Currently based in Denver, Colorado. If I trace my life from the beginning: Dallas, Detroit, three foundational years in Tokyo, then Buffalo, Pittsburgh, San Francisco, Idaho, Wyoming. I received my MFA in Fiction from Boise State University and a BA in Creative Writing and History with a Photography minor from Carnegie Mellon University. I am a multi-genre author, with short stories, personal essays, lyric essays, and poetry published in literary magazines like Iron Horse Literary Review, Heavy Feather Review, Mikrokosmos/Mojo, and more. The Best American Essays 2018 listed me as a Notable Essayist for my lyric essay, "Gaijin," on the difficulties and loves of belonging between two countries. 

In my fiction, I often turn to unusual perspectives and experimental points of view to tell stories in opposition. Characters are inspired from my own collage of a life from long-haul truck drivers to women escaping extreme religion across the West. My fiction uses dark humor and powerful imagery to question capitalism, technology, and toxic masculinity in ways that let the reader ask new questions of their world and care for characters beyond familiar tropes.

Truth is crucial.
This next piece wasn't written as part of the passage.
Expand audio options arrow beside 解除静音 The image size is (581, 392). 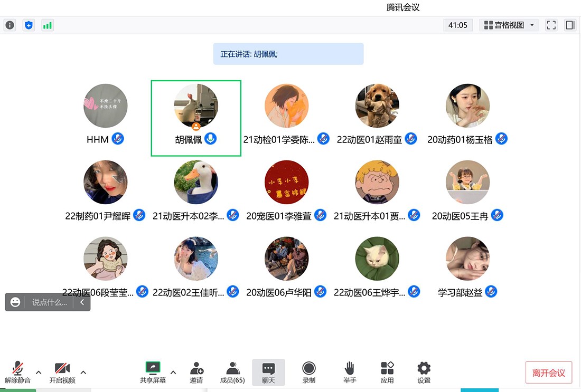click(39, 372)
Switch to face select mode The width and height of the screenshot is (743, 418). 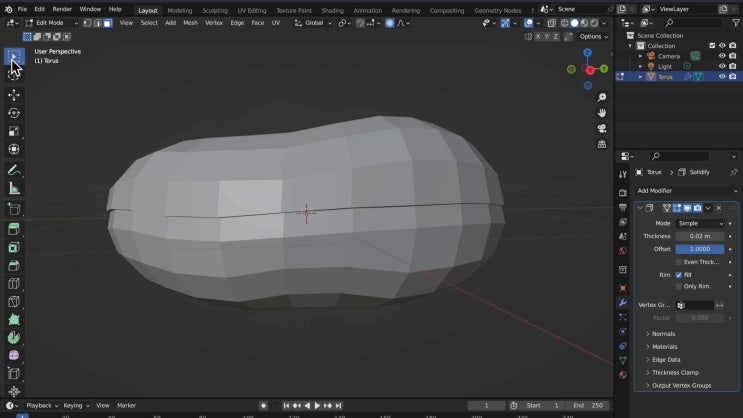tap(107, 23)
It is not unusual for me to both dive into academic scholarly databases and travel to a location so that I can capture a ‘feeling’ for the same project. For my MFA thesis, I happily watched documentaries about emerging antibiotic-resistant diseases to understand bodily reactions and researched the flora along the freeways my characters drove.

The past few years of extreme climate change denial and anti-environmental policies in the United States have made me re-prioritize the role of nature in my own work. I feel energized and devastated to explore writing in this avenue with even more purpose than I have in the past. 

Currently, I am revising my dark, speculative novel exploring themes of techno-optimism and pain, as well as working on an essay about my three year living-nightmare of Long Covid.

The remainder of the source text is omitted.